Work order »
Take the listing below and print exactly the lines starting at the line containing "Image resolution: width=1389" and ending at the line containing "Tap the red notification dot on 技能", both ends included, and no others.

Data excerpts »
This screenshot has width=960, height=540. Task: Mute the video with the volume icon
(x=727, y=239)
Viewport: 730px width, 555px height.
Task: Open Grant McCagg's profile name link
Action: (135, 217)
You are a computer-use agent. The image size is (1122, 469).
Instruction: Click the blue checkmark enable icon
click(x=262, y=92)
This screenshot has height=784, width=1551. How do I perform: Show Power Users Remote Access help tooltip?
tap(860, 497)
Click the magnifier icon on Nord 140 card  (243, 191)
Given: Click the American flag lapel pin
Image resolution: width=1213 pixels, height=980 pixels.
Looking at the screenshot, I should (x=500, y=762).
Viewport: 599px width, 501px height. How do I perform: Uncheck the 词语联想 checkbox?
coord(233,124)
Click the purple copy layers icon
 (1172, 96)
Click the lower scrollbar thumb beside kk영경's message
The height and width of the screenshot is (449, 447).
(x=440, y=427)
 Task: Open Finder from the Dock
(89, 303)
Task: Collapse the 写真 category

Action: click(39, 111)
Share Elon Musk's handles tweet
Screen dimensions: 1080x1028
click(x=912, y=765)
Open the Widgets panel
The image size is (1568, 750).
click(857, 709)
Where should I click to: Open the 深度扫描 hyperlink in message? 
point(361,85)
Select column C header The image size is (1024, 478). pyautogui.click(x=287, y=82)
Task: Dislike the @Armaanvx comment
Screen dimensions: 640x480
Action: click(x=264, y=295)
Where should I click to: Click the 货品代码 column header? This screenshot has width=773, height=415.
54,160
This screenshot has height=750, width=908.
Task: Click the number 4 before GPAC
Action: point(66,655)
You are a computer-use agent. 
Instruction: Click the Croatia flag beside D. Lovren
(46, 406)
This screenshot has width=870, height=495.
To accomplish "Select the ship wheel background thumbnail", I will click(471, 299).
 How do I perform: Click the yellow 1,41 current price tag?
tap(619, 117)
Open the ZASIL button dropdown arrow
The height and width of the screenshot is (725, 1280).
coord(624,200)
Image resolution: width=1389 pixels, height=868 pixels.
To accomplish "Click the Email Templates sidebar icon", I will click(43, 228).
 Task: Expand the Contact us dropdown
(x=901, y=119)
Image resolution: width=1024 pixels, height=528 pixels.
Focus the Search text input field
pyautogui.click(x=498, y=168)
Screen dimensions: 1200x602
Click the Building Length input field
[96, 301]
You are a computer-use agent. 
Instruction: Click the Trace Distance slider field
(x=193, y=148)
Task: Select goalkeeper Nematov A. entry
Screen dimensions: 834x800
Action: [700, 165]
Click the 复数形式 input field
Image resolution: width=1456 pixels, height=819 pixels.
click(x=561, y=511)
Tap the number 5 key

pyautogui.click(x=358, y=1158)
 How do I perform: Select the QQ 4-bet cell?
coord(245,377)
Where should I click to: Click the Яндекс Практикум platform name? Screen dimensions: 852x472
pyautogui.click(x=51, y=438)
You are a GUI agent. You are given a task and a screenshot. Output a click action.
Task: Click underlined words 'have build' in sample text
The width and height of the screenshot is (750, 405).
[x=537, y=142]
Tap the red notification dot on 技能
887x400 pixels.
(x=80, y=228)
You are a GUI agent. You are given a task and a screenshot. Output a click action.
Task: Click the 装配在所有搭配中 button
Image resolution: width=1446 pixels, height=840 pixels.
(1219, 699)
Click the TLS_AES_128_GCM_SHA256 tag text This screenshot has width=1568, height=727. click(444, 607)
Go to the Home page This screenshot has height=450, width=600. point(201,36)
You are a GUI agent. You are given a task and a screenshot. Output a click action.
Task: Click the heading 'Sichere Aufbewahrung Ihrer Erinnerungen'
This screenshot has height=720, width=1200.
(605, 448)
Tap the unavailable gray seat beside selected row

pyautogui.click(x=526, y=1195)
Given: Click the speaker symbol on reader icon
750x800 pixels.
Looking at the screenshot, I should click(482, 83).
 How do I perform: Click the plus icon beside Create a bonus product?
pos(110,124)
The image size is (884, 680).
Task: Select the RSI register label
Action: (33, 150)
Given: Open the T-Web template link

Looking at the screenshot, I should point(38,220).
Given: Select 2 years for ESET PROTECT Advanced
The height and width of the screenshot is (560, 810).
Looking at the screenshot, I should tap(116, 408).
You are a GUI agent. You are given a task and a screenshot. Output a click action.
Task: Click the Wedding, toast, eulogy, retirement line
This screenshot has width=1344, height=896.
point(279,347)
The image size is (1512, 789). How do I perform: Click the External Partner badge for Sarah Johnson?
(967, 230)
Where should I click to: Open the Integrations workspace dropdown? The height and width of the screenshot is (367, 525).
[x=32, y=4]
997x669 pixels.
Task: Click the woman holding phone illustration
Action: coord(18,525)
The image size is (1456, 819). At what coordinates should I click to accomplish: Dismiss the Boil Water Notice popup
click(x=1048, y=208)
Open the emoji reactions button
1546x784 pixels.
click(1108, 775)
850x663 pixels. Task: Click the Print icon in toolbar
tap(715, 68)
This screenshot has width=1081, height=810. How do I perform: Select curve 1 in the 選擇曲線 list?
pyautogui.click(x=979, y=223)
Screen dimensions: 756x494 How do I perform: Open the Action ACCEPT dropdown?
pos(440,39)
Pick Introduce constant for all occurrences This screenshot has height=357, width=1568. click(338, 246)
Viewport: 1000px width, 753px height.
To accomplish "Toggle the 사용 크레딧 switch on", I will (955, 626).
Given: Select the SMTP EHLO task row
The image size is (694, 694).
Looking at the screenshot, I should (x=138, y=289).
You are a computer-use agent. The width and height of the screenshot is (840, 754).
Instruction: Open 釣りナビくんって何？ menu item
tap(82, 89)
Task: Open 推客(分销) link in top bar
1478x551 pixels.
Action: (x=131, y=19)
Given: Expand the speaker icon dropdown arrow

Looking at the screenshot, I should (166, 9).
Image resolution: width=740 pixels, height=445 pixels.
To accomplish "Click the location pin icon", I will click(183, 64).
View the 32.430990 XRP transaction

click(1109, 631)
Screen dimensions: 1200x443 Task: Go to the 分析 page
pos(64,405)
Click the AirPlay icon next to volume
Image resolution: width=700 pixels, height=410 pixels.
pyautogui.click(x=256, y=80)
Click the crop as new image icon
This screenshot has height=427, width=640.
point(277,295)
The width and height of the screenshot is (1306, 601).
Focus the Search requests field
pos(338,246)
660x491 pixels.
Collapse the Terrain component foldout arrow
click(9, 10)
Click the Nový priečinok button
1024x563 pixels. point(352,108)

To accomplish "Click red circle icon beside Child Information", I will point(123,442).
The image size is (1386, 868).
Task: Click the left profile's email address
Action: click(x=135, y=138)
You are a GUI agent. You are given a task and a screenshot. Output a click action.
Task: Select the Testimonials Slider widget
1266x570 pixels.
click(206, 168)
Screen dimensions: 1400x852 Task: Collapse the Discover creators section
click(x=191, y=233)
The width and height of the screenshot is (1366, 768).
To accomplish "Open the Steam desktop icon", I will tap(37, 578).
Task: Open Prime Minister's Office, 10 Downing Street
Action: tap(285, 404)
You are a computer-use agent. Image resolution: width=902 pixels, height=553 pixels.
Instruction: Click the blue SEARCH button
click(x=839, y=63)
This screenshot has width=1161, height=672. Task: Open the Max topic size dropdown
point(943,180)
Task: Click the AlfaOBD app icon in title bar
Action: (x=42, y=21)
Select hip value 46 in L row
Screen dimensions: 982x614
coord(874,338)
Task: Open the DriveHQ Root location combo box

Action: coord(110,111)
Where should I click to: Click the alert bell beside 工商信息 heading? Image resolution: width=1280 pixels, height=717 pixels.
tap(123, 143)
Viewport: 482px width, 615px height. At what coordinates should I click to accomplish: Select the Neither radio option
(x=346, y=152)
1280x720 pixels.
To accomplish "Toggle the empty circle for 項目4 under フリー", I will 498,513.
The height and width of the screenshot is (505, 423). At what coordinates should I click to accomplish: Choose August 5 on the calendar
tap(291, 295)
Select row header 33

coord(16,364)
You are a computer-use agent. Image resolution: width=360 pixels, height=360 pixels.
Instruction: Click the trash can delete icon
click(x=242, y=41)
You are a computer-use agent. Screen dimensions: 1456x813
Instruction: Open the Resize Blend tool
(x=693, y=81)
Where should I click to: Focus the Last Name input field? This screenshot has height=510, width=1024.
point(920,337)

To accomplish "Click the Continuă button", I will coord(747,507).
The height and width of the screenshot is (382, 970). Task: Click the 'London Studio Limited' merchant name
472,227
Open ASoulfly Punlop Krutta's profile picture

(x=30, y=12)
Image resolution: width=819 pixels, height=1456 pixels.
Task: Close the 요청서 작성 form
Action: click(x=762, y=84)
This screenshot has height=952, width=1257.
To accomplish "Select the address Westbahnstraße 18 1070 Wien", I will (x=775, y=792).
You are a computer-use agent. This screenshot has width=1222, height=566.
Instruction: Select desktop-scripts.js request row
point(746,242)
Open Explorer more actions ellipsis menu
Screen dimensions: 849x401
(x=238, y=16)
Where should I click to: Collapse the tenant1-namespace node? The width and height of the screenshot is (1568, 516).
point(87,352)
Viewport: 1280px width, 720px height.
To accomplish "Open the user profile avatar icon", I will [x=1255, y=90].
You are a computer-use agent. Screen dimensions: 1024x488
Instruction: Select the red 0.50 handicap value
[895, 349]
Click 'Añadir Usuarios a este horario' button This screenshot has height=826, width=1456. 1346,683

Solution for this exercise »
Image resolution: width=1389 pixels, height=868 pixels.
To accomplish "Click the Email Templates sidebar icon", I will click(43, 228).
 Task: Expand the Contact us dropdown
(x=901, y=119)
Image resolution: width=1024 pixels, height=528 pixels.
Focus the Search text input field
pyautogui.click(x=498, y=168)
Screen dimensions: 1200x602
Click the Building Length input field
[96, 301]
You are a computer-use agent. 
Instruction: Click the Trace Distance slider field
(x=193, y=148)
Task: Select goalkeeper Nematov A. entry
Screen dimensions: 834x800
Action: [700, 165]
Click the 复数形式 input field
Image resolution: width=1456 pixels, height=819 pixels.
click(x=561, y=511)
Tap the number 5 key

pyautogui.click(x=358, y=1158)
 How do I perform: Select the QQ 4-bet cell?
coord(245,377)
Where should I click to: Click the Яндекс Практикум platform name? Screen dimensions: 852x472
pyautogui.click(x=51, y=438)
You are a GUI agent. You are given a task and a screenshot. Output a click action.
Task: Click underlined words 'have build' in sample text
The width and height of the screenshot is (750, 405).
[x=537, y=142]
Tap the red notification dot on 技能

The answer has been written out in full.